Well I'll be...how times have changed.
As a young bloke I never... well very rarely ever heard women swear/cuss like that so assumed it was a bloke, based on the profanity and the testosterone levels present in the: "f**k you"
Yup, it seems to be a sad fact of life these days... that women can swear like navvies [road workers] and make a trooper blush with language more colourful than a satanic rainbow. I won't mention any names, but I know a couple of young females [one's a relative] whose language quite often leaves a lot to be desired, with f**k [or a derivative of it] usually being every second or third word used in every sentence.
For example, last year I asked one of them for directions to an old mate's place and got an abundance of f-words just to explain which streets I should take to get there. Now this mightn't be word for word exactly, but to get give an idea of why I ended up red-faced, it went very much along the lines of this:
"You know where the f**king post box is on f**king Alice Street, well you turn f**king left after that and keep fucking going down there 'til you f**king come to a set of f**king Traffic lights, where you turn f**king right into f**king, f**king... um, what's it's f**king name... f**king William Street and keep f**king going 'til you reach a f**king T-junction.. turn f**king left there and the f**king house is f**king fourth on the left just past the f**king shop."

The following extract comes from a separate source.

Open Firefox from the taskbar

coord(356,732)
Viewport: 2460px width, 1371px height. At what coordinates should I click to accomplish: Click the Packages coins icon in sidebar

Yeah, seriously, that was a young woman of 20, supposedly helping me find an old friend I'd lost touch with in the late 70's. What she mostly did, however, was confuse me more because I was taken aback by the excess of expletives and forgot the actual directions. Lucky for me, I knew the area and when I got to the shop [with "f**king this and f**king" that still ringing in my ears] I asked the owner [who turned out to be another old 70's mate] if he knew which house my other old mate lived in.... we all got together... happy ending.... I think... done gone and moved again, before I could tell him, didn't I.